Everyone has that moment of theatre that is just perfection. A small snippet of the show where you could watch it again and again and again. For me that was during the RSC’s production of King Lear, staring Antony Sher. The show was remarkable - The set was unique, yet brilliant; Poor Tom/Edgar were played phenomenally by Oliver Johnstone; The soundscape, costume and direction all together made it one of my favourite Shakespeare performances. The moment in question lies when King Lear has finally lost the plot and is on a strange voyage with his companion Gloucester played by the wonderful David Troughton. By this point Gloucester has had his eyes gouged out and is barely gripping on to life as it is, and with Lear’s mental torment, they sit and they have the most bizarre of conversations. Did I understand it? Bits - it’s Shakespeare. Did I love it? Undoubtably. This moment will live with me, as it reminds me of two old men whose minds are going but still just about there, meeting at the pub and having a good ol’ natter. It was real. That’s one thing people forget when performing Shakespeare - you don’t have to perform Shakespeare, it is real life drama. It’s just written in a slightly archaic verse. Seeing this was a turning point for my relationship with Shakespeare.

Finally, a wonderful moment for me; I have always loved the musical Funny Girl. From the Barbra Streisand film, to Glee’s tribute with Leah Michelle, to the last revival staring everyone’s favourite Sheridan Smith. The story of Fanny Brice, America’s comedy sweet heart. The musical itself is very funny and well written but team that with the comic timing of Sheridan Smith and you have yourself a hit Musical. I was so glad to see it on tour, I was blown away and spent the whole show on tenter hooks.

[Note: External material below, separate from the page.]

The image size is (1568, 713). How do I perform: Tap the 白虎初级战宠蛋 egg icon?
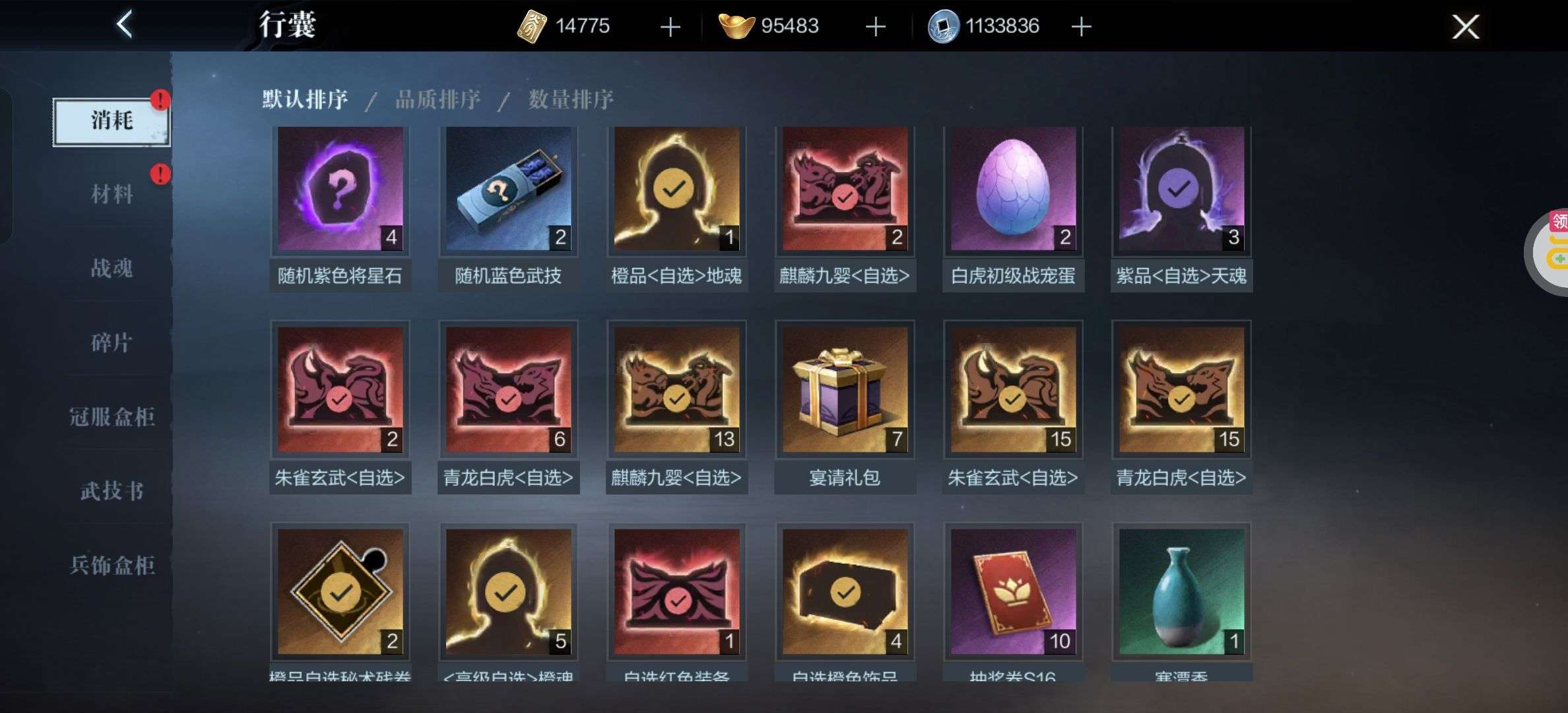(x=1013, y=189)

I knew most of the script and all of the songs and was waiting the whole show for something to be less than perfect and I couldn’t fault it one bit. Not to mention the shoes of Omar Sharif’s Nicky Arnstein being filled by Pop Idol’s 2002 third place Darius Campbell (To boast I have all of his singles and albums and had a poster of him on my wall as a 12 year old is a bit odd. Yet even a fan like me thought his acting would be sub-par… I was wrong) So my final ‘Theatre moment’ really is, the whole of the musical Funny Girl. But Rain On My Parade will always be a dominant stitch in this musical.

There are a few other moments that didn’t quite make the mark, mostly because I have yet to see these moments in person or they are as important as something already on the list for a very similar reason. They are: She Used To Be Mine Alike the Defying Gravity moment in Wicked, this is Jenna unloading everything and when I saw the West End version of this, the stage became bare during this song. It was actress, music and her incredible voice. It captivated me and I was gripped to every second of that song. Roses Turn I regret so much that I have never had the chance to see Gypsy performed live. This, for me, is Sondheim at his best. The Musical is incredible from start to finish with some era defining songs coming from this soundtrack. But for me seeing Bette Midler’s film performance of roses turn was amazing, then seeing Patti Lupone on Youtube, or Bernadette Peters at the Tony Awards, there’s never been a bad Rose. Dear Evan Hansen One line - took my breath. “Did you fall, or did you let go”. But the musical itself, wow. A real tear jerker from the word go.

Comedy About A Bank Robbery There is a whole scene where you as the audience view it from a birds-eye-view. The staging is amazing, this must have been so fun to rehearse and perform every night. It’s not a defining moment of theatre, but golly gosh Mr Warbucks, it sure was nice.